A Feira

Ano de 1944. A Segunda Guerra Mundial começava a fazer-se sentir. Portugal, apesar de uma posição neutral, não passou incólume. O alimento essencial do homem do campo, o pão, era escasso, porque também os cereais eram escassos. Eram tempos de privação, fome, preços elevadíssimos, sobretudo no chamado Mercado Negro. Em Arouca, procura-se contornar a crise, procurando, ao mesmo tempo, implementar medidas de fomento no que diz respeito à produção de cereais. É nesse contexto que surge a Feira das Colheitas, por iniciativa do Grémio da Lavoura, ao tempo presidido por António de Almeida Brandão. Com o objectivo imediato de aumentar a produção, e com o apoio da Câmara Municipal de Arouca, a Feira das Colheitas teve o seu arranque com quatro concursos: Melhor Seara, Melhor Fruta, Melhor Adega e Melhor Linho. Foi também integrado na Feira o já criado Concurso da Raça Bovina Arouquesa, passando estes cinco concursos a ser o fundamento do certame.

Foi o concurso para Melhor Seara que despertou maior interesse, atingindo plenamente o fim pretendido: não só o aumento da produção, como também um intercâmbio de experiências entre os concorrentes, visitas às searas premiadas, debates entre produtores para o melhoramento de técnicas. Um concelho deficitário na produção de cereais passou, em alguns anos, a exportador.

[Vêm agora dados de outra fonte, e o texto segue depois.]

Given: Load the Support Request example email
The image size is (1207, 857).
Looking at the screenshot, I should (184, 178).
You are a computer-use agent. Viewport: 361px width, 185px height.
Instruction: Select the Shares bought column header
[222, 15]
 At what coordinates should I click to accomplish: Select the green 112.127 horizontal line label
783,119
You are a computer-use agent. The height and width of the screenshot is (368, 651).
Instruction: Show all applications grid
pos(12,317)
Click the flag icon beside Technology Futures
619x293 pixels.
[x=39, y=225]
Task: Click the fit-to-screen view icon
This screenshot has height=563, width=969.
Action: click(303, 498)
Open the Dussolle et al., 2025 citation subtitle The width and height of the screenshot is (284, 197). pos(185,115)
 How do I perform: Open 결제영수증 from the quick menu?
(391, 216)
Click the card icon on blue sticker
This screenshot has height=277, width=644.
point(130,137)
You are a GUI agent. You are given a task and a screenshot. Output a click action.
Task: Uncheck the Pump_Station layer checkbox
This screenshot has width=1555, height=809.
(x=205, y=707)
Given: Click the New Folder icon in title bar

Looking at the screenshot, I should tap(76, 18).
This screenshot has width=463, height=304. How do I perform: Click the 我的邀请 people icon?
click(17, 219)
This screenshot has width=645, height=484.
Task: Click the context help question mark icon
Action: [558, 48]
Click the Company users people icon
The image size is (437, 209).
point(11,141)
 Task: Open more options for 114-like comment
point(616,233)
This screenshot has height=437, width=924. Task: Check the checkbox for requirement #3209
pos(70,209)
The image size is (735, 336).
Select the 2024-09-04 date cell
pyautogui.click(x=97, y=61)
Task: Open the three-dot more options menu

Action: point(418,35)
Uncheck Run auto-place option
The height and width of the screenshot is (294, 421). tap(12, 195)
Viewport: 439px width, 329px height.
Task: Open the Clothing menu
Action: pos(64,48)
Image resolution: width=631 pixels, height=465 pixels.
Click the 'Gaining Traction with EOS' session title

Simultaneamente, foi promovida uma Exposição Agrícola e uma Exposição de Artesanato, iniciativas que despertaram grande interesse, e que, desde então, têm evoluído, adaptando-se aos tempos que correm.

Fruto da situação social, também as antigas tradições populares, características dos lugares e das aldeias, se foram perdendo. Aproveitando esta nova dinâmica, urgia recuperar-se as desfolhadas, as espadeladas e as ceifas, com os seus cantos e gestos particulares. Era imperioso, portanto, ressuscitar-se o folclore, e, como tal, incluiu-se este aspecto no programa da Feira das Colheitas. Com base no conhecimento dos usos e costumes que os mais velhos das suas aldeias e lugares possuíam, cinco grupos, de outras tantas freguesias, deram corpo à primeira manifestação desta ressurreição do folclore local: Santa Eulália, Chave, Rossas, Moldes e Canelas foram os primeiros grupos que se organizaram para a Feira das Colheitas. A partir de então, novos grupos foram surgindo um pouco por todo o concelho, ao ponto de, hoje, haver um dia inteiro dedicado ao folclore arouquense, oferecendo o palco aos ranchos locais. Os costumes, as danças, os cantares e os trajes têm-se preservado, em boa parte graças à Feira. Nas primeiras edições, foi também incluída uma vertente mais religiosa, sobretudo com a Bênção dos Campos e do Gado e com o famoso Cortejo dos Açafates, entretanto recuperado, nas últimas edições da Feira. Aliás, tem sido esta a dinâmica deste certame: o constante ajustamento às novas realidades que os tempos impõem, quer das exposições quer da variedade e/ou condicionamento do programa. Aliada à beleza paisagística e à riqueza histórica do concelho, a Feira das Colheitas é, sem dúvida, um cartão de visita para Arouca.